Sometimes the simple, cheap solution wins out over cool technology.
At my ISP, we still use a tape backup system for long-term backups but we also have two identical disk drives in each server. A RAID-1 mirror would be the obvious way to get the data onto both drives to protect against failures. But what's more common in your experience -- a hard drive failure or accidentally deleting an important file?
Instead of using RAID-1, I use a Perl script called "synchro" to synchronize the drive pairs each night. In this article, I will present the reasons I decided do it this way, and share my script with you.
RAID can increase performance, but only under the right conditions. For best results, more than two drives and SCSI controllers are usually the way to go. In my case, we have EIDE controllers. EIDE requires that the CPU do a lot the work in data transfer so the CPU becomes a bottleneck. In my tests of Linux software RAID-1 with EIDE drives, the performance hit was more than we could live with. Therefore this is not really an option for us.
RAID-0 (striping) can increase available space, but does not provide increased reliability. With RAID-0 (and RAID-4 and -5 for that matter), data is striped across multiple drives to combine several physical partitions into one larger logical one. I use Linux software RAID-0 on two 40-GB drives to create a large filesystem to hold our NNTP news cache. In this application, reliability is not an issue because it's only a cache, so even losing the entire drive pair would only make reading news slower. Performance for the cache is not an issue because total number of people accessing the news server simultaneously is never high. RAID-4 and -5 offer redundancy but require even more CPU time to implement in software.
RAID can increase reliability. With redundant configurations provided by RAID levels greater than 0, data is spread across multiple drives so that a single drive failure does not result in loss. I've used hardware RAID controllers in the past. I'd love to use something like a Vortex SCSI-RAID controller but our ISP operates on a small budget. I have found that being able to run down to a local discount store for replacement parts is far more practical than keeping emergency spares for exotic things like hardware RAID controllers on hand.
The complexity of a RAID setup (hardware or software) also makes more demands on the ISP staff; complicated systems can be very nerve-wracking when the phones are ringing because there is no server running to pick up the modem lines!
My server has survived two drive failures. Both times, Linux started emitting warning messages days before the drives failed, so we were ready with tape backups and replacement parts. Drives can fail suddenly, but they often give you lots of warnings. This reduces our need to have a RAID-1 mirror. Just keep an eye on those log messages!
By far, our most common problem has not been hardware failures. It has been human error. Files are deleted or incorrectly modified both by our own staff and by clients, and need to be restored quickly. In this case, a RAID system will not help. A "delete" command will instantly and efficiently remove the file from both the drives in a mirror. You are still left with spinning the backup tapes, which can take hours.

★ ★ ★ ★ ★ ★ ★

### WORK TO DO
**A)** In the article, what is the name of the Perl script used to synchronize the drive pairs each night?
**B)** Reproduce the article word for word, beginning at the words "RAID can increase reliability." and stopping after "controllers on hand.".
**C)** According to the article, why does a RAID system not help when a file is accidentally deleted?
The listing that comes next is separate material from the article.

### DATASET EXTRACT
★ ★ ★ ★ ★ ★ ★

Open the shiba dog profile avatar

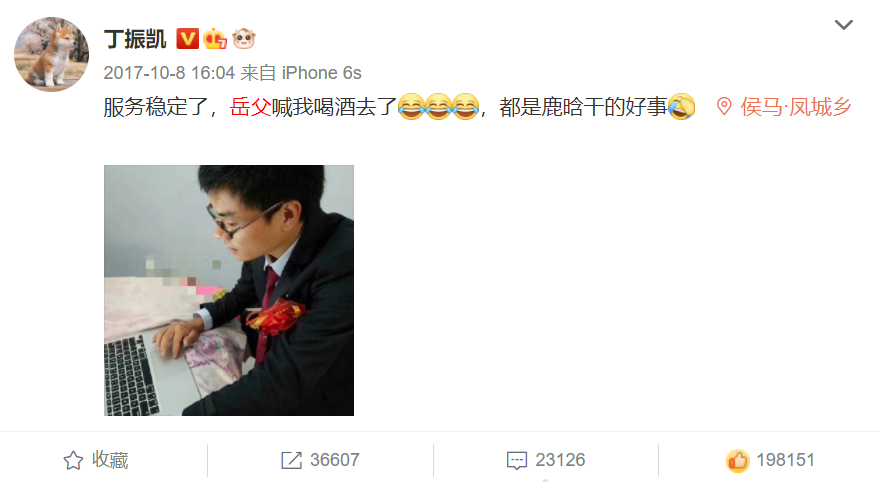(x=52, y=54)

★ ★ ★ ★ ★ ★ ★

### TASK SOLUTIONS
**A)** It is called "synchro."

**B)**
RAID can increase reliability. With redundant configurations provided by RAID levels greater than 0, data is spread across multiple drives so that a single drive failure does not result in loss. I've used hardware RAID controllers in the past. I'd love to use something like a Vortex SCSI-RAID controller but our ISP operates on a small budget. I have found that being able to run down to a local discount store for replacement parts is far more practical than keeping emergency spares for exotic things like hardware RAID controllers on hand.

**C)** A "delete" command instantly removes the file from both drives in a mirror. That leaves only the backup tapes for restoring it, which can take hours.